> [RECORDS SHOWN]:
<<<<
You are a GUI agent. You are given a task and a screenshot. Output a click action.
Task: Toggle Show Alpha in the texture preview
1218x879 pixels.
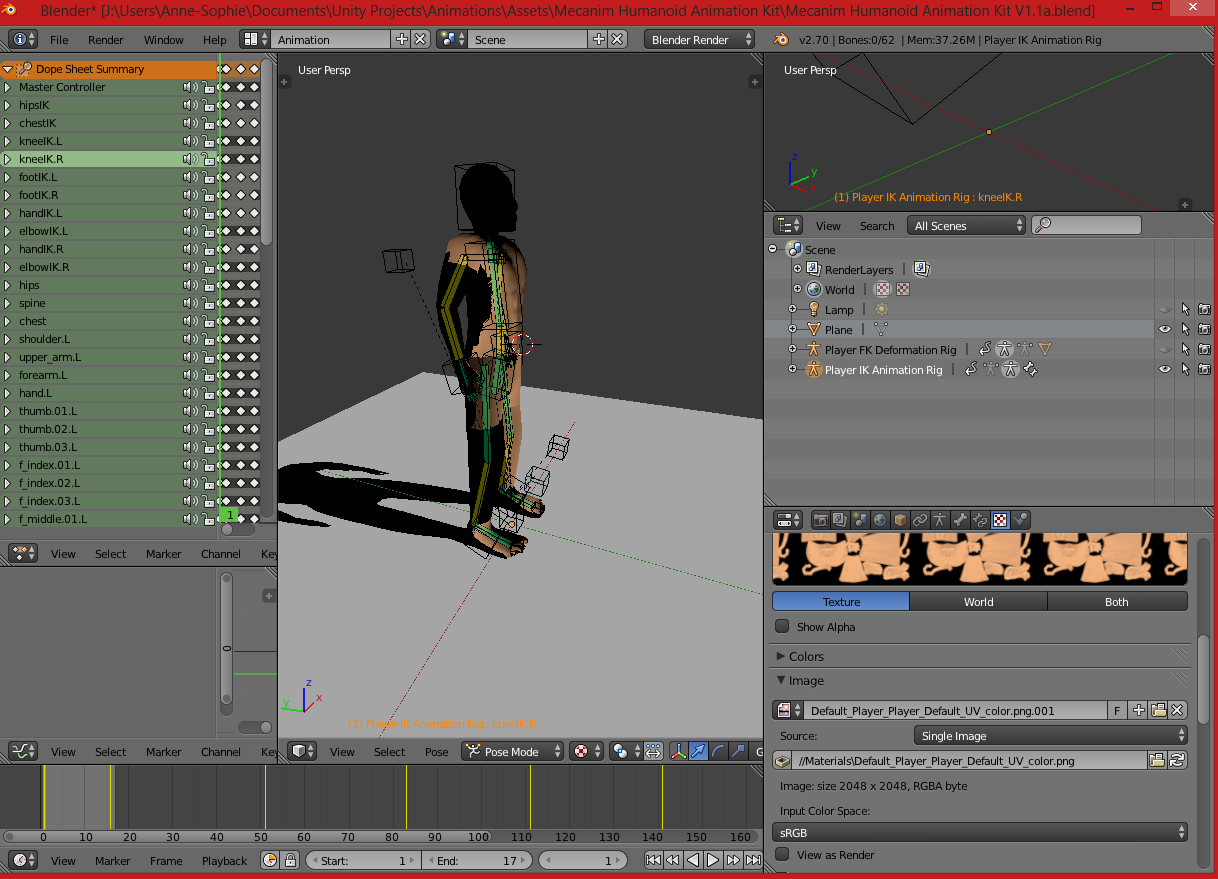[781, 627]
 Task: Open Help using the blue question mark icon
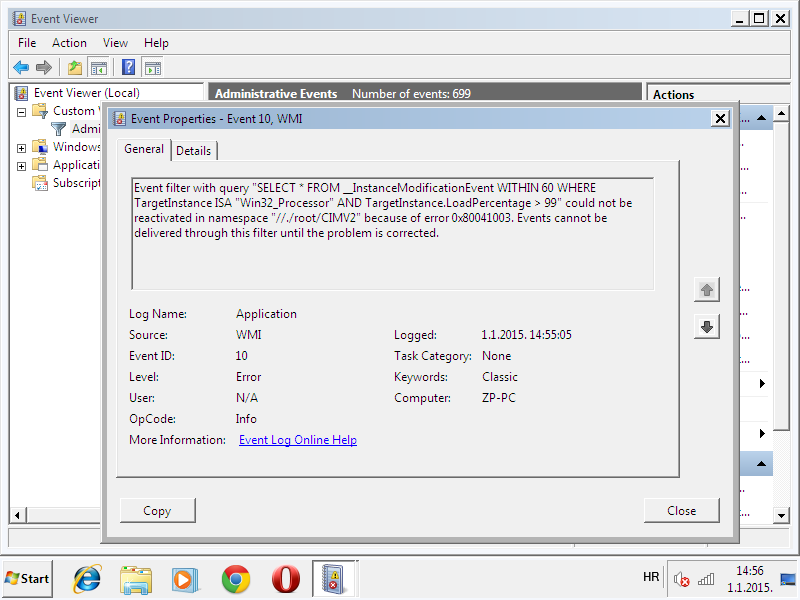(x=129, y=67)
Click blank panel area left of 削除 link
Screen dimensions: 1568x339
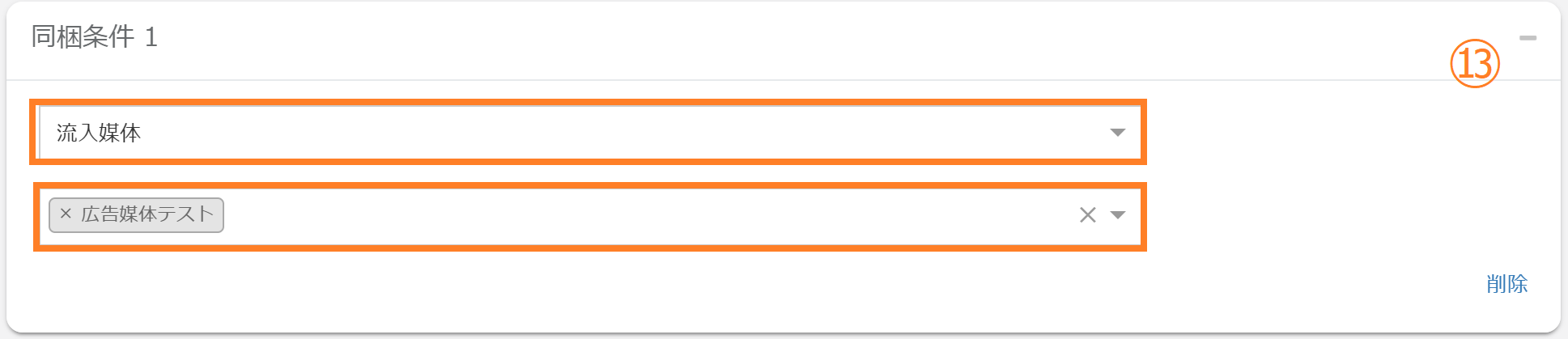(1133, 284)
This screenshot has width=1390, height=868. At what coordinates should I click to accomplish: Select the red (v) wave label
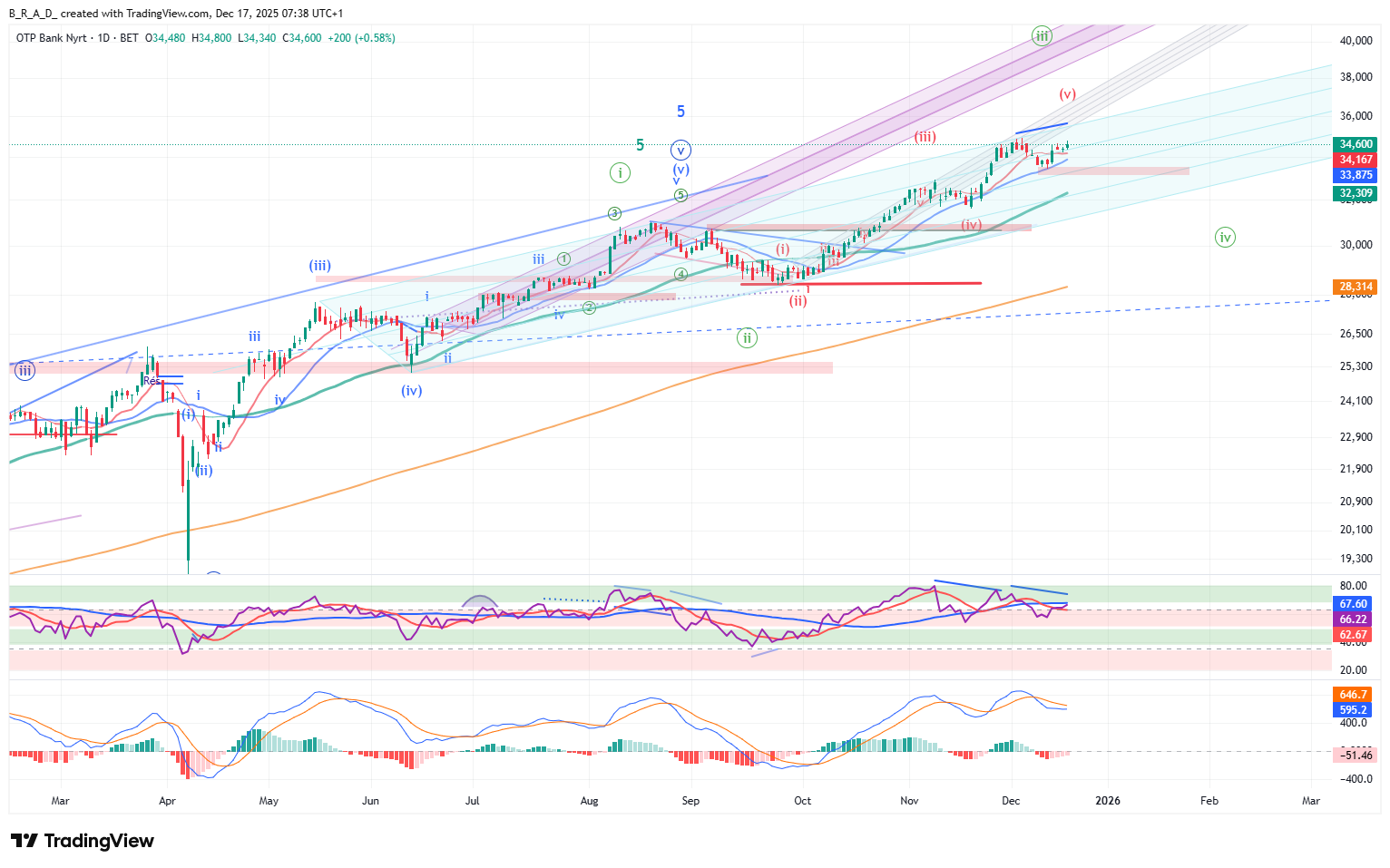tap(1068, 94)
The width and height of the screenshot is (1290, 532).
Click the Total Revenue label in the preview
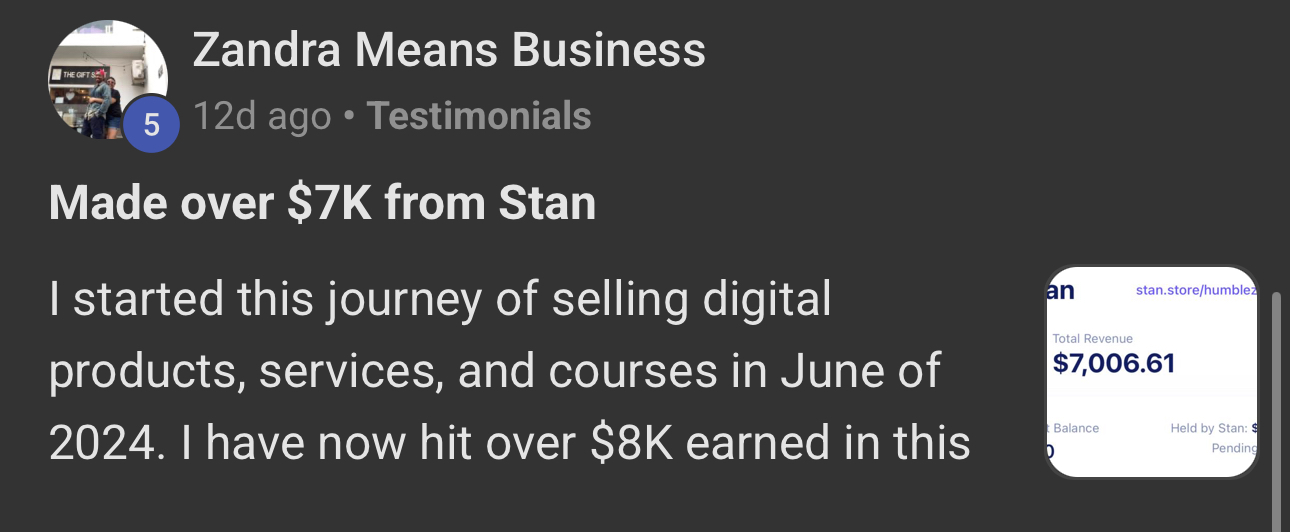pyautogui.click(x=1093, y=339)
>>>>
> [BRIEF]:
Go to the line above that contains "1218x879 pixels." and reproduce everything exactly from there through the line that contains "The width and", leaving out the pictures.

> [EXPECTED ANSWER]:
1218x879 pixels.
[781, 627]
 Task: Open Help using the blue question mark icon
(x=129, y=67)
Click blank panel area left of 削除 link
Screen dimensions: 1568x339
(1133, 284)
This screenshot has width=1390, height=868. At what coordinates should I click to accomplish: Select the red (v) wave label
tap(1068, 94)
The width and height of the screenshot is (1290, 532).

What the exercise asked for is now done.